**Request**
Format the data as a JSON list of strings, one string per line, starting with the line that contains "This screenshot has" and continuing through the end of the data, with blank lines skipped. Leave the pictures out of the answer.

Data listing

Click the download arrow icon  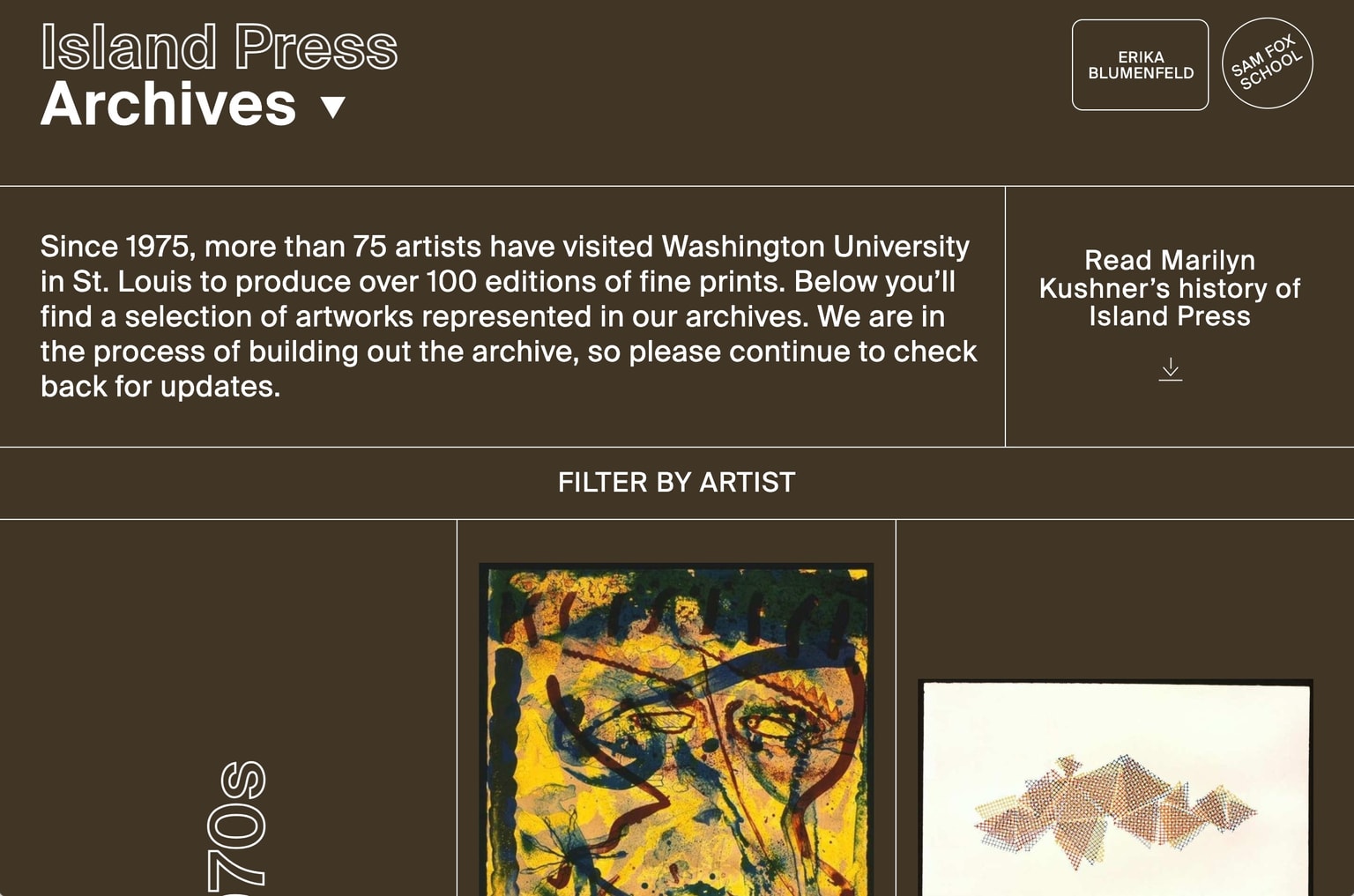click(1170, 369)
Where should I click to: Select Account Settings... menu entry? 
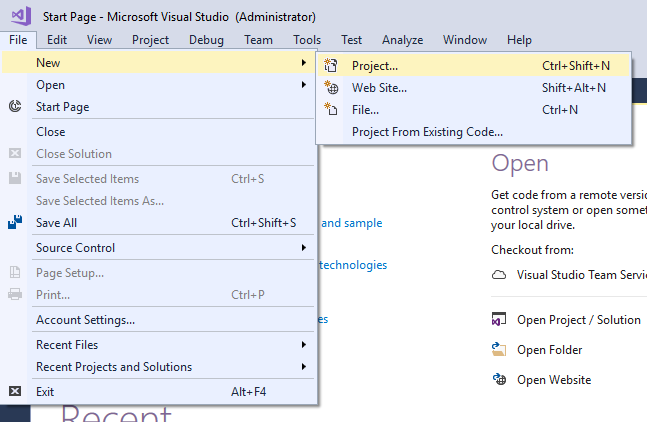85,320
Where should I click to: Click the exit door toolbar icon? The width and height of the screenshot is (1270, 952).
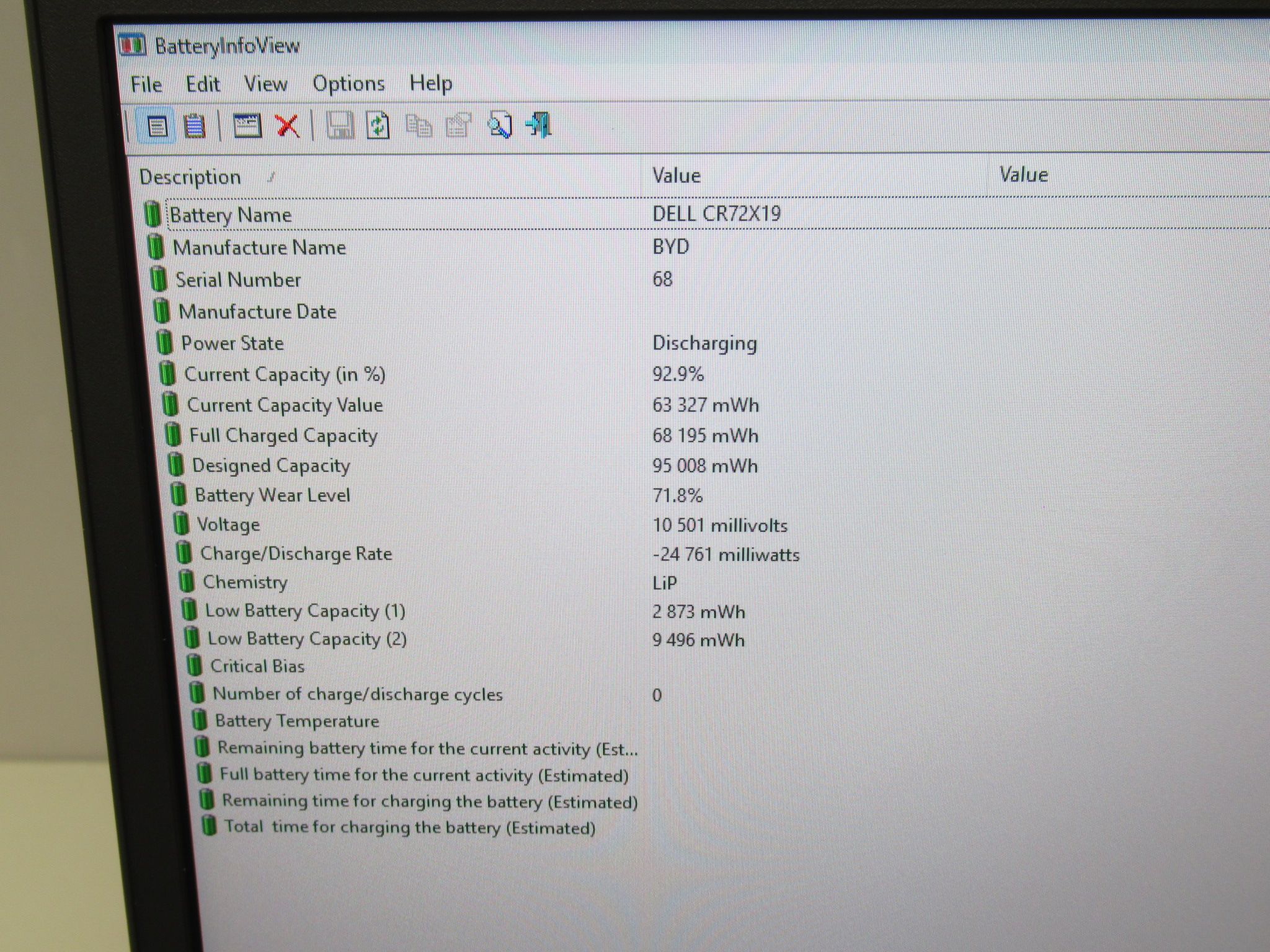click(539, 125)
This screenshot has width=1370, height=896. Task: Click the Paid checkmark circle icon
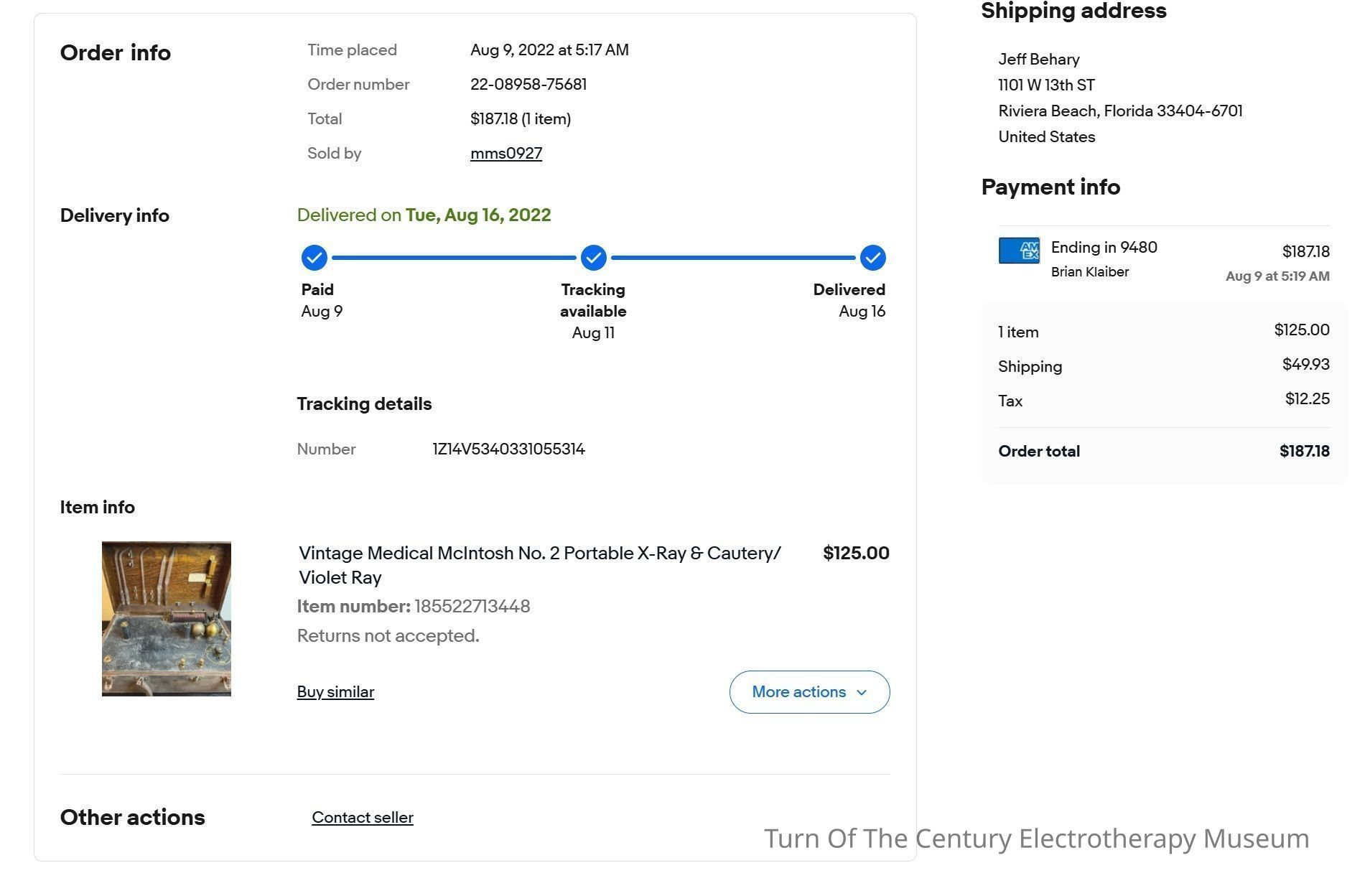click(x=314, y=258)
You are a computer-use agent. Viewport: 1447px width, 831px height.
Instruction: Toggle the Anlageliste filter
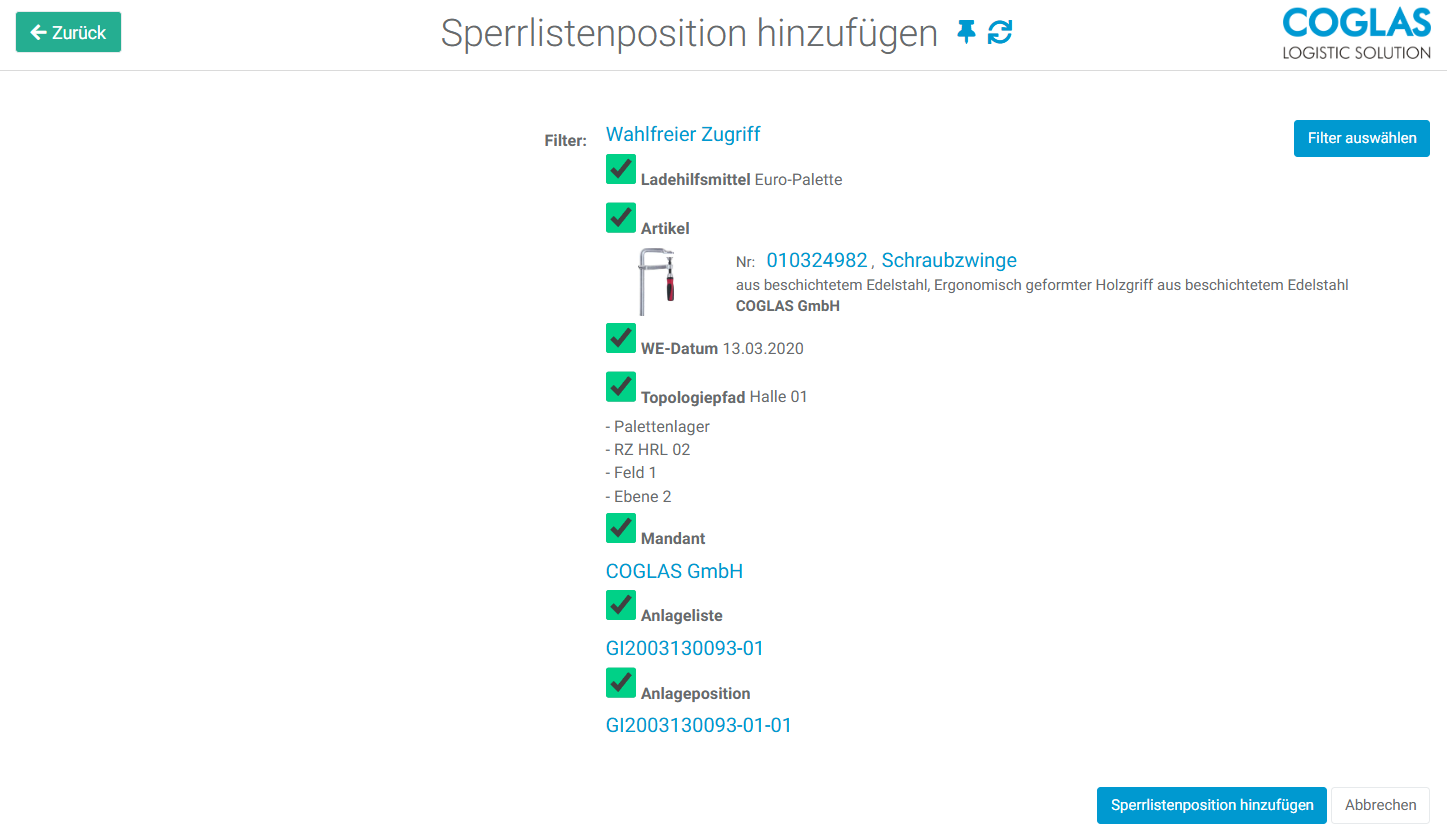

**Result for this exercise**
[
  "This screenshot has width=1370, height=896. Task: Click the Paid checkmark circle icon",
  "click(x=314, y=258)",
  "You are a computer-use agent. Viewport: 1447px width, 831px height.",
  "Instruction: Toggle the Anlageliste filter"
]